Kadınsız inkılab kadınsız cumhuriyet

  • GİRİŞ30.10.2009 10:04
  • GÜNCELLEME30.10.2009 10:04

Kadınsız inkılab kadınsız cumhuriyet

Dün, önce Anıtkabir’de sonra da TBMM’de Cumhuriyet Bayramı vesilesiyle devletlu erkanı katında gerçekleşen kutlamaları izlerken, yukarıdaki başlık düştü aklıma. Başlığın ilk bölümü “Kadınsız inkılab”, Yaprak Zihnioğlu’nun, Osmanlı İmparatorluğundan Türkiye Cumhuriyetine evrildiğimiz dönemeçte siyaset yapmaya çalışan bir kadın grubunun hikayesini anlattığı kitabın adı.

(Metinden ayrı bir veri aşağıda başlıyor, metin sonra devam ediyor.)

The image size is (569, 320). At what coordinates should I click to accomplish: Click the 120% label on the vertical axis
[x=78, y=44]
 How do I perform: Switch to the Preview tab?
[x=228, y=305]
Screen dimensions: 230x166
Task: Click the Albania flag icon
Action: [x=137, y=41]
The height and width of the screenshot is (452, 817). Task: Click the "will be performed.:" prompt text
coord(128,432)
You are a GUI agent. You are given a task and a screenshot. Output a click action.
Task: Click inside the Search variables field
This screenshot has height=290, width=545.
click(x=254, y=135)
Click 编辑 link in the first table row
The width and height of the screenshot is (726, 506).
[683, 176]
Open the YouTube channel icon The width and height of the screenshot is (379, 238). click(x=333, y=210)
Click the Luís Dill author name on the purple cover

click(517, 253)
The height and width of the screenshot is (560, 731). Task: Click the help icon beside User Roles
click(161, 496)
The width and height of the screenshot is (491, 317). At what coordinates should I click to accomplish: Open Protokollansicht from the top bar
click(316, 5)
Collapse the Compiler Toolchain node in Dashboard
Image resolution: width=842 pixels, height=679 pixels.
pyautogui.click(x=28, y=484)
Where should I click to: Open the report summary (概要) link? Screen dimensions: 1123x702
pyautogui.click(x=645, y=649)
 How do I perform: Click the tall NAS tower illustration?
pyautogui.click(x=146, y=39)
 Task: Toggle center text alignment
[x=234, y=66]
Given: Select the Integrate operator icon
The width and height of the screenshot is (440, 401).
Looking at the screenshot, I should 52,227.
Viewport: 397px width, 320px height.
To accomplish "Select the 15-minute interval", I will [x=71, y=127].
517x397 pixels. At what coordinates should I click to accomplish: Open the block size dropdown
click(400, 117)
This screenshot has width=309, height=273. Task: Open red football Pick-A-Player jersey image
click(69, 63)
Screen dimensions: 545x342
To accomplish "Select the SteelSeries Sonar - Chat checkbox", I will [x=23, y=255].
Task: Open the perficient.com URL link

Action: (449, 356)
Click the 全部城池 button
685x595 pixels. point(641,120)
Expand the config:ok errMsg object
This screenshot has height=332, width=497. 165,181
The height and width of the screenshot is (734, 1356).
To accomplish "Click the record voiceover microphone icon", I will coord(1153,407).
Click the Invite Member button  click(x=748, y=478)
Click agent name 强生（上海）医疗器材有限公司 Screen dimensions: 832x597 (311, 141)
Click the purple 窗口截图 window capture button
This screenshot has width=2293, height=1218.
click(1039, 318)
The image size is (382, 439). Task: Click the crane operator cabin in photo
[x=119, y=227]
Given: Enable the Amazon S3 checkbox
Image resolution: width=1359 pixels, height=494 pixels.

Malum, resmi tarih tezimize göre, yeni Türkiye Cumhuriyeti öyle ilerici, öyle kadın dostudur ki, kadınlara haklarını, hiç daha onlar talep bile etmemişken, bir ihsan kabilinden verivermiştir. Bu bağlamda, kadınların seçme ve seçilme hakkına 5 Aralık 1934’te, daha pek çok batılı ülkenin kadınları kavuşmadan önce kavuştuğunu öğrenmişizdir. Oysa, bu resimde yalanla gerçek karışık bir haldedir ve gerçekleri çoğu kimse bilmemektedir.

Kadınların siyasal yönetimde hem seçerek, hem de seçilerek yer almak istemesi, hemen her ülke açısından, bağrında bir kadın mücadelesi tarihini barındırmaktadır.  Mesela İngiltere, mesela Fransa ve tabi ki ABD, kadınların zorlu mücadelelerine tanık olmuştur.  Bu mücadeleleri yakından izleyen Osmanlı kadın eliti de, benzer bir mücadeleyi hem İmparatorluğun son dönemlerinde hem de yeni kurulan Cumhuriyet döneminde vermiştir.

Bu mücadelenin sembol ismi ise, “Kadınlar Halk Fırkası”nın kurucusu Nezihe Muhiddin’dir. Ancak ne yazık ki, devletin yarı resmi basın organları da dahil pek çok etkili ve yetkili mercinin karalama kampanyaları, soruşturmaları neticesinde Nezihe Muhiddin bu mücadeleyi kaybetmiş, sonuçta resmi tarihin üstünü çizdiği, unutturduğu bir Cumhuriyet kadını olmuştur.